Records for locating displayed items
═══

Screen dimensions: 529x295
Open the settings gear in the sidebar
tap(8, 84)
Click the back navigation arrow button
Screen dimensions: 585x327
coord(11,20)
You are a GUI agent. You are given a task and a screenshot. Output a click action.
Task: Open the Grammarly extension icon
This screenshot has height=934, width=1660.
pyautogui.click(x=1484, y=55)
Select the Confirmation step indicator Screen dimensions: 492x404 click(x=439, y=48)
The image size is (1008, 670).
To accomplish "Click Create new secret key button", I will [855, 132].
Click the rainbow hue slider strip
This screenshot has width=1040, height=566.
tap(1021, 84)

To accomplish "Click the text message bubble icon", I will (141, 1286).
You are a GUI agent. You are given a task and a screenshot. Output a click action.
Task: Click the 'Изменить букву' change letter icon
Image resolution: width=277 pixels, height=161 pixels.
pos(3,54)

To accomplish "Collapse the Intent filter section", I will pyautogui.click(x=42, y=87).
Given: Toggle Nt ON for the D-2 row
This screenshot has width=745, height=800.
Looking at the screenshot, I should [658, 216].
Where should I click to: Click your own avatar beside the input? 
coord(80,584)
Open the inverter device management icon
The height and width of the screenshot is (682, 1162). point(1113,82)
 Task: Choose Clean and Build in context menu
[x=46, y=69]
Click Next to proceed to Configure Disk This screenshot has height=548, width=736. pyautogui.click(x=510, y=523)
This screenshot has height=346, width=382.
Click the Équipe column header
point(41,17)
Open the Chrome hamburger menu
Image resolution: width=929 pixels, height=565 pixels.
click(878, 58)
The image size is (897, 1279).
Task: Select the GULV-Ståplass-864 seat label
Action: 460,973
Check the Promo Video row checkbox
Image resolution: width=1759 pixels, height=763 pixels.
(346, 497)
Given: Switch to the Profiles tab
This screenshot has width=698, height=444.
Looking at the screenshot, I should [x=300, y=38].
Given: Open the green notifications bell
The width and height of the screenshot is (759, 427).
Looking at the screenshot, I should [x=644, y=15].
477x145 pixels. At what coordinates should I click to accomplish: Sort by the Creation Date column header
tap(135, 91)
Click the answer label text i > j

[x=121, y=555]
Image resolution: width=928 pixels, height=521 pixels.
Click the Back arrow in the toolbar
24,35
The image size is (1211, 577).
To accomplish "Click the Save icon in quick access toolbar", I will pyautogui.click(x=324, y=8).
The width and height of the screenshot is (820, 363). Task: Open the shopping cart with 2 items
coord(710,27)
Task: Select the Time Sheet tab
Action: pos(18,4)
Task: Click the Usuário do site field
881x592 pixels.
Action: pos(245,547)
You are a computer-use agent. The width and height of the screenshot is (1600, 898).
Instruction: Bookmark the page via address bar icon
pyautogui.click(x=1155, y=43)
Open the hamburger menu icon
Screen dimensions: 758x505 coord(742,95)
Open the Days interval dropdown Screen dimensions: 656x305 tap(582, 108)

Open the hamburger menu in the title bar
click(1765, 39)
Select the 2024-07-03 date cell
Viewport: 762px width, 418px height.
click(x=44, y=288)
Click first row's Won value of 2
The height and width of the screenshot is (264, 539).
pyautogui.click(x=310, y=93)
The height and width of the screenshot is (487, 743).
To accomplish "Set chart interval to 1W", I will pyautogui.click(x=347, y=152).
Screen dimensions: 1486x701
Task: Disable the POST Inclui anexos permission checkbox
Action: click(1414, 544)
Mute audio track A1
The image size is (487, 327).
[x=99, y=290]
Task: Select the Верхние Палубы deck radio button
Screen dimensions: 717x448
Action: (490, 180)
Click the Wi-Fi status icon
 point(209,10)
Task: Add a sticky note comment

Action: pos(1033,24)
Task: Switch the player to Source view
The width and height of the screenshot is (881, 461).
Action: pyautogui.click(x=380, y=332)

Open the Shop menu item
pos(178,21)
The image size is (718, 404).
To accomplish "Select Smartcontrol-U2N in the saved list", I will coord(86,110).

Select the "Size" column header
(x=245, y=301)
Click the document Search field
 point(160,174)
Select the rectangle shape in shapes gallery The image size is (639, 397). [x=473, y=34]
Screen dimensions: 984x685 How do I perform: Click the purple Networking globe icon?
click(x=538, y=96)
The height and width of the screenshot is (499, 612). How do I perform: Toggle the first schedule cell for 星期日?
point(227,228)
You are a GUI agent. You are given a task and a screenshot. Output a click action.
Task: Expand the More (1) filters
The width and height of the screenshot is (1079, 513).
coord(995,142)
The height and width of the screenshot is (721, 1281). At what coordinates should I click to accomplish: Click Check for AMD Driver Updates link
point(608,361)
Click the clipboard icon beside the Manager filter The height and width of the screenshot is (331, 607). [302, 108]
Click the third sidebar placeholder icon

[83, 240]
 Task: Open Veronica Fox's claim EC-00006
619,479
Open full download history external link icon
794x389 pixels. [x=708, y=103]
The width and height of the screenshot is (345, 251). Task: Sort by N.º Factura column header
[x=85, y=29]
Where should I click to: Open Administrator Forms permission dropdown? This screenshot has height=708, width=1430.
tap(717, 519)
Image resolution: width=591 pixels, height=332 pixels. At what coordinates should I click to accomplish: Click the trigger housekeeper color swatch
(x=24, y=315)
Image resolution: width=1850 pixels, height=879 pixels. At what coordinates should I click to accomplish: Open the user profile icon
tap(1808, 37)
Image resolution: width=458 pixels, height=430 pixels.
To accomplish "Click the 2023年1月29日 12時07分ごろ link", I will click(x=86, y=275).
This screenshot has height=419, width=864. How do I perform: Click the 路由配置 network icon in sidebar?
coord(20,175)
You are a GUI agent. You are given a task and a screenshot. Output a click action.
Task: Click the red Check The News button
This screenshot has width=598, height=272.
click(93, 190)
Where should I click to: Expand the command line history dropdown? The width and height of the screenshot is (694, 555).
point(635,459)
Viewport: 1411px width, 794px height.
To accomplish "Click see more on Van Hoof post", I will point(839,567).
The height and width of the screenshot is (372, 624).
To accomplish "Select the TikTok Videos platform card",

═══

**Goal**
Convert the records above into a Markdown table with the columns Row and Record line. Give each non-blank line its own numbered row and skip the blank ones.

**Complete response**
| Row | Record line |
|---|---|
| 1 | Screen dimensions: 529x295 |
| 2 | Open the settings gear in the sidebar |
| 3 | tap(8, 84) |
| 4 | Click the back navigation arrow button |
| 5 | Screen dimensions: 585x327 |
| 6 | coord(11,20) |
| 7 | You are a GUI agent. You are given a task and a screenshot. Output a click action. |
| 8 | Task: Open the Grammarly extension icon |
| 9 | This screenshot has height=934, width=1660. |
| 10 | pyautogui.click(x=1484, y=55) |
| 11 | Select the Confirmation step indicator Screen dimensions: 492x404 click(x=439, y=48) |
| 12 | The image size is (1008, 670). |
| 13 | To accomplish "Click Create new secret key button", I will [855, 132]. |
| 14 | Click the rainbow hue slider strip |
| 15 | This screenshot has width=1040, height=566. |
| 16 | tap(1021, 84) |
| 17 | To accomplish "Click the text message bubble icon", I will (141, 1286). |
| 18 | You are a GUI agent. You are given a task and a screenshot. Output a click action. |
| 19 | Task: Click the 'Изменить букву' change letter icon |
| 20 | Image resolution: width=277 pixels, height=161 pixels. |
| 21 | pos(3,54) |
| 22 | To accomplish "Collapse the Intent filter section", I will pyautogui.click(x=42, y=87). |
| 23 | Given: Toggle Nt ON for the D-2 row |
| 24 | This screenshot has width=745, height=800. |
| 25 | Looking at the screenshot, I should [658, 216]. |
| 26 | Where should I click to: Click your own avatar beside the input?  |
| 27 | coord(80,584) |
| 28 | Open the inverter device management icon |
| 29 | The height and width of the screenshot is (682, 1162). point(1113,82) |
| 30 |  Task: Choose Clean and Build in context menu |
| 31 | [x=46, y=69] |
| 32 | Click Next to proceed to Configure Disk This screenshot has height=548, width=736. pyautogui.click(x=510, y=523) |
| 33 | This screenshot has height=346, width=382. |
| 34 | Click the Équipe column header |
| 35 | point(41,17) |
| 36 | Open the Chrome hamburger menu |
| 37 | Image resolution: width=929 pixels, height=565 pixels. |
| 38 | click(878, 58) |
| 39 | The image size is (897, 1279). |
| 40 | Task: Select the GULV-Ståplass-864 seat label |
| 41 | Action: 460,973 |
| 42 | Check the Promo Video row checkbox |
| 43 | Image resolution: width=1759 pixels, height=763 pixels. |
| 44 | (346, 497) |
| 45 | Given: Switch to the Profiles tab |
| 46 | This screenshot has width=698, height=444. |
| 47 | Looking at the screenshot, I should [x=300, y=38]. |
| 48 | Given: Open the green notifications bell |
| 49 | The width and height of the screenshot is (759, 427). |
| 50 | Looking at the screenshot, I should [x=644, y=15]. |
| 51 | 477x145 pixels. At what coordinates should I click to accomplish: Sort by the Creation Date column header |
| 52 | tap(135, 91) |
| 53 | Click the answer label text i > j |
| 54 | [x=121, y=555] |
| 55 | Image resolution: width=928 pixels, height=521 pixels. |
| 56 | Click the Back arrow in the toolbar |
| 57 | 24,35 |
| 58 | The image size is (1211, 577). |
| 59 | To accomplish "Click the Save icon in quick access toolbar", I will pyautogui.click(x=324, y=8). |
| 60 | The width and height of the screenshot is (820, 363). Task: Open the shopping cart with 2 items |
| 61 | coord(710,27) |
| 62 | Task: Select the Time Sheet tab |
| 63 | Action: pos(18,4) |
| 64 | Task: Click the Usuário do site field |
| 65 | 881x592 pixels. |
| 66 | Action: pos(245,547) |
| 67 | You are a computer-use agent. The width and height of the screenshot is (1600, 898). |
| 68 | Instruction: Bookmark the page via address bar icon |
| 69 | pyautogui.click(x=1155, y=43) |
| 70 | Open the hamburger menu icon |
| 71 | Screen dimensions: 758x505 coord(742,95) |
| 72 | Open the Days interval dropdown Screen dimensions: 656x305 tap(582, 108) |
| 73 | Open the hamburger menu in the title bar |
| 74 | click(1765, 39) |
| 75 | Select the 2024-07-03 date cell |
| 76 | Viewport: 762px width, 418px height. |
| 77 | click(x=44, y=288) |
| 78 | Click first row's Won value of 2 |
| 79 | The height and width of the screenshot is (264, 539). |
| 80 | pyautogui.click(x=310, y=93) |
| 81 | The height and width of the screenshot is (487, 743). |
| 82 | To accomplish "Set chart interval to 1W", I will pyautogui.click(x=347, y=152). |
| 83 | Screen dimensions: 1486x701 |
| 84 | Task: Disable the POST Inclui anexos permission checkbox |
| 85 | Action: click(1414, 544) |
| 86 | Mute audio track A1 |
| 87 | The image size is (487, 327). |
| 88 | [x=99, y=290] |
| 89 | Task: Select the Верхние Палубы deck radio button |
| 90 | Screen dimensions: 717x448 |
| 91 | Action: (490, 180) |
| 92 | Click the Wi-Fi status icon |
| 93 |  point(209,10) |
| 94 | Task: Add a sticky note comment |
| 95 | Action: pos(1033,24) |
| 96 | Task: Switch the player to Source view |
| 97 | The width and height of the screenshot is (881, 461). |
| 98 | Action: pyautogui.click(x=380, y=332) |
| 99 | Open the Shop menu item |
| 100 | pos(178,21) |
| 101 | The image size is (718, 404). |
| 102 | To accomplish "Select Smartcontrol-U2N in the saved list", I will coord(86,110). |
| 103 | Select the "Size" column header |
| 104 | (x=245, y=301) |
| 105 | Click the document Search field |
| 106 |  point(160,174) |
| 107 | Select the rectangle shape in shapes gallery The image size is (639, 397). [x=473, y=34] |
| 108 | Screen dimensions: 984x685 How do I perform: Click the purple Networking globe icon? |
| 109 | click(x=538, y=96) |
| 110 | The height and width of the screenshot is (499, 612). How do I perform: Toggle the first schedule cell for 星期日? |
| 111 | point(227,228) |
| 112 | You are a GUI agent. You are given a task and a screenshot. Output a click action. |
| 113 | Task: Expand the More (1) filters |
| 114 | The width and height of the screenshot is (1079, 513). |
| 115 | coord(995,142) |
| 116 | The height and width of the screenshot is (721, 1281). At what coordinates should I click to accomplish: Click Check for AMD Driver Updates link |
| 117 | point(608,361) |
| 118 | Click the clipboard icon beside the Manager filter The height and width of the screenshot is (331, 607). [302, 108] |
| 119 | Click the third sidebar placeholder icon |
| 120 | [83, 240] |
| 121 |  Task: Open Veronica Fox's claim EC-00006 |
| 122 | 619,479 |
| 123 | Open full download history external link icon |
| 124 | 794x389 pixels. [x=708, y=103] |
| 125 | The width and height of the screenshot is (345, 251). Task: Sort by N.º Factura column header |
| 126 | [x=85, y=29] |
| 127 | Where should I click to: Open Administrator Forms permission dropdown? This screenshot has height=708, width=1430. |
| 128 | tap(717, 519) |
| 129 | Image resolution: width=591 pixels, height=332 pixels. At what coordinates should I click to accomplish: Click the trigger housekeeper color swatch |
| 130 | (x=24, y=315) |
| 131 | Image resolution: width=1850 pixels, height=879 pixels. At what coordinates should I click to accomplish: Open the user profile icon |
| 132 | tap(1808, 37) |
| 133 | Image resolution: width=458 pixels, height=430 pixels. |
| 134 | To accomplish "Click the 2023年1月29日 12時07分ごろ link", I will click(x=86, y=275). |
| 135 | This screenshot has height=419, width=864. How do I perform: Click the 路由配置 network icon in sidebar? |
| 136 | coord(20,175) |
| 137 | You are a GUI agent. You are given a task and a screenshot. Output a click action. |
| 138 | Task: Click the red Check The News button |
| 139 | This screenshot has width=598, height=272. |
| 140 | click(93, 190) |
| 141 | Where should I click to: Expand the command line history dropdown? The width and height of the screenshot is (694, 555). |
| 142 | point(635,459) |
| 143 | Viewport: 1411px width, 794px height. |
| 144 | To accomplish "Click see more on Van Hoof post", I will point(839,567). |
| 145 | The height and width of the screenshot is (372, 624). |
| 146 | To accomplish "Select the TikTok Videos platform card", |